Sanford Health, the largest rural health system in the United States, is dedicated to transforming the health care experience and providing access to world-class health care in America’s heartland.





Work Shift:

Day (United States of America)



Scheduled Weekly Hours:

40



Compensation:

Salary Range: $31.00 - $49.50





Union Position:

No



Department Details

Our collaborative team within a growing organization is hiring a Supervisor to provide leadership, coaching and support to a team of Coders specializing in Behavioral Health, Neuropsychology & Occupational Medicine

This role requires an associate's degree, coding experience and a Certification in Coding (RHIA, RHIT, CPC, CCS, CCS-P, CCS-H or COC)

Summary

Provide leadership to coding staff in assigning accurate and timely codes to medical records for optimal reimbursement, data collection, and statistical reporting. Provide accurate information, education and reviews regarding coding to assure the most effective reimbursement methods are identified and utilized and to assure compliance.

Job Description

Responsible for meetings with physicians to provide feedback, educate, and train on appropriate documentation. Report findings of analyzed coding data to upper management and executives on any discrepancies or variances amongst the industry data compared to departmental data. Validate any potentially missed professional revenue, running reports to find missed charges, validate charges as shown on billing, assist with template development, research new coding guidelines, information sharing new coding guidelines with others, have an understanding of service and revenue routing, review payer audits. Provide responses to any reviewed patient related concerns to charges associated with service received. Provide input as needed into pricing of services, monitor, and analyze reimbursement-related issues. Knowledge and understanding of ancillary coding services. Review updated payer bulletins. Inform clinics/providers of any updates and/or changes, related with charges and codes. Perform other duties as assigned by the manager and/or director. Have a working knowledge of anatomy, physiology and pathophysiology to understand disease processes, treatment or management of conditions either medically or surgically. Computer skills, the ability to interpret, analyze and abstract data/documentation, and have good problem-solving skills. Current in coding schemes and have knowledge of prospective payment systems, insurance policies, drug/pharmacy related coding rules and documentation process, and clinical practices and technology. Specific knowledge of diagnostic and procedural terminology, international classification of disease, tenth edition (ICD-10), current procedural terminology (CPT) and healthcare common procedure coding system (HCPCS) coding schemes. Demonstrate leadership skills, excellent communication, and proven ability to effectively train others and motivate people in realizing and attaining their goals. Assist with training of personnel, dealing with employee issues/behaviors, assisting with hiring/termination.

Qualifications

Associate degree in Health Information Technology or Certification in Coding required.

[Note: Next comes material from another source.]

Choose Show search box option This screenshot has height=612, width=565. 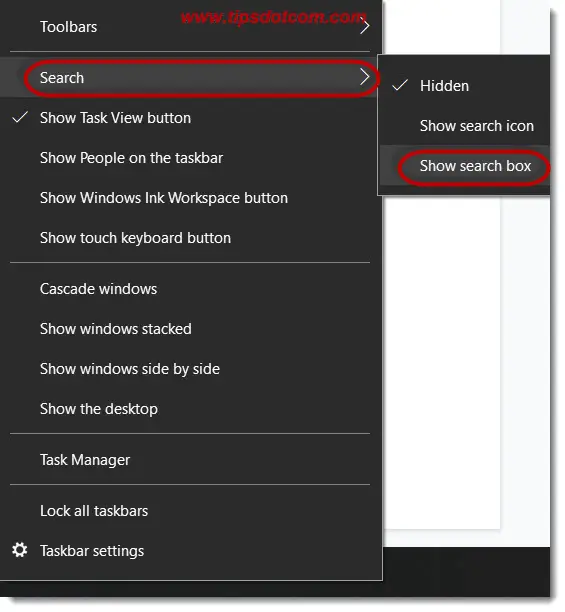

Specific knowledge of diagnostic and procedural terminology, successful coursework from an accredited institution in International Statistical Classification of Diseases (ICD) diagnosis, Current Procedural Terminology (CPT), and Healthcare Common Procedure Coding System (HCPCS) coding schemes, medical terminology or human anatomy/physiology is preferred. Prefer to have at least three years of experience in coding for professional charges, as well as experience with Medicare and other third party payors.

Registered Health Information Administrator (RHIA), Registered Health Information Technician (RHIT), Certified Professional Coder (CPC), Certified Coding Specialist (CCS), Certified Coding Specialist-Physician based (CCS-P), CCS Healthcare (CCS-H), Certified Outpatient Coder (COC) required.

Sanford is an EEO/AA Employer M/F/Disability/Vet.